Jack function in power symmetric basis In Macdonald's book, the Jack symmetric function $J_{\lambda}(x_1,\ldots, x_n)$ for a partition $\lambda$ 
is defined by three properties (orthogonality, triangularity, and normalization). In the following paper (http://www-math.mit.edu/~rstan/pubs/pubfiles/73.pdf) its existence and uniqueness appear as Theorem 1.1.
The Jack symmetric functions can be seen as eigenfunctions for the operators 
$$D(\alpha)= \alpha/2 \sum_{i=1}^{n}x_i^2\frac{\partial}{\partial_i^2}+\sum_{i\neq j}\frac{x_i^2}{x_i -x_j}\frac{\partial}{\partial x_i}$$
with the eigenvalues as given in Theorem 3.1 of the above paper. 
Now a recent paper of Chapuy and Dolega
(https://arxiv.org/pdf/2004.07824.pdf)
 defines 
the following operator, which is given in the power symmetric basis,
$$D_{\alpha}^{'}= \alpha/2 \sum_{i,j\geq 1}ij p_{i+j}\frac{\partial^2}{\partial p_i \partial p_j}
+ 1/2 \sum_{i,j\geq 1}(i+j) p_{i}p_{j}\frac{\partial^2}{\partial p_{i+j}}+(\alpha -1)\sum_{i\geq 1}\frac{i(i -1)}{2}p_i\frac{\partial}{\partial p_i}$$
and it defines the Jack symmetric functions to be those function which are eigenfunctions to these operators; they give the eigenvalues in terms of $\alpha$, which takes a nice form. In the paper it appears in Proposition 5.1.
My question is how to derive this operator from Stanley's paper and to apply it on the Jack symmetric function. Do we need to express the Jack symmetric function in the power symmetric basis? I cannot do it in the case of a general partition. Also, the operator in Stanley's paper involves finitely many variables, but in the Chaupy and Dolenga paper it involves infinitely many. I hope someone can give me more details. 

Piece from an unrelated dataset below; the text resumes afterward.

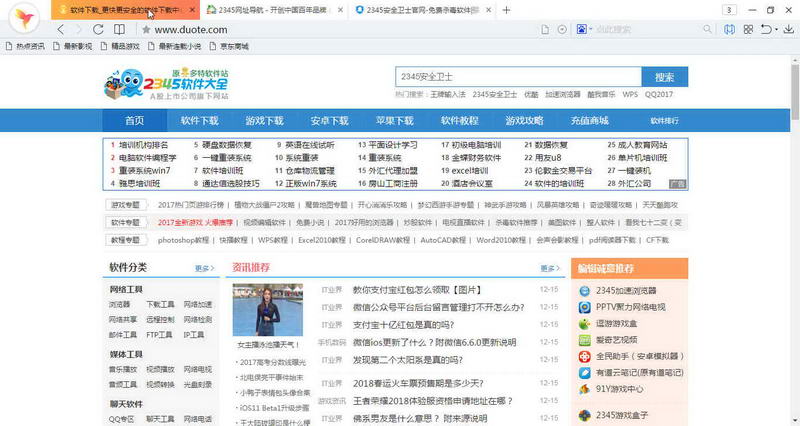
Task: Click the magnifier icon in browser search box
Action: click(707, 30)
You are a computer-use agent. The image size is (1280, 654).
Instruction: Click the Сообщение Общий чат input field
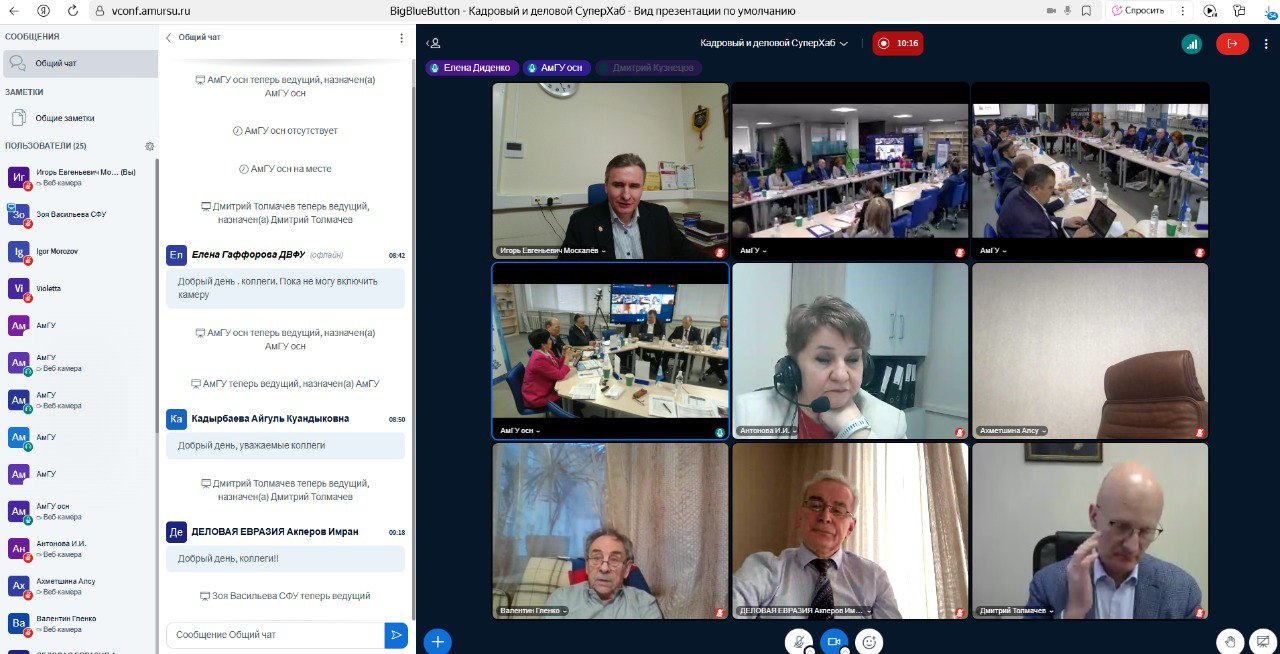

 A: This explanation can be found in Macdonald's book "Symmetric Functions and Hall Polynomials" by looking at Ex.VI.4.3.
Note that Stanley's Laplace-Beltrami operator $D(\alpha)$ depends on $n$ and acts on the algebra $\mathbb{Q}(\alpha)\otimes \Lambda^n$, where $\Lambda^n$ denotes the algebra of symmetric polynomials in $n$ variables $x_1,\dots,x_n$. Because of that I prefer to modify your notation and denote Stanley's operator by $D_n(\alpha)$. Let me introduce a modified version of this operator $D'_n(\alpha)$, which also acts on $\mathbb{Q}(\alpha)\otimes \Lambda^n$ and is defined by setting
$$ D'_n(\alpha)f := \big(D_n(\alpha)-(n-1)\deg(f)\big)f$$
for homogenous $f$ and extended by linearity.
Recall that the algebra $\Lambda$ of symmetric functions is defined as the projective limit of $\Lambda_n$ with respect to the morphism $\rho_n : \Lambda_{n+1}\to \Lambda_n$ which kills the last variable: 
$$\rho_n(f)(x_1,\dots,x_n) := f(x_1,\dots,x_n,0).$$
It is easy to check that
$$\rho_n D'_{n+1}(\alpha) = D'_{n}(\alpha)\rho_{n},$$
so you can define an operator $D'_\alpha := \lim D'_{n}(\alpha)$ which acts on $\mathbb{Q}(\alpha)\otimes \Lambda$. Stanley's computations used in the proof of his Theorem 3.1 give you immediately an expression for $D'_\alpha$ as a differential operator in power-sums.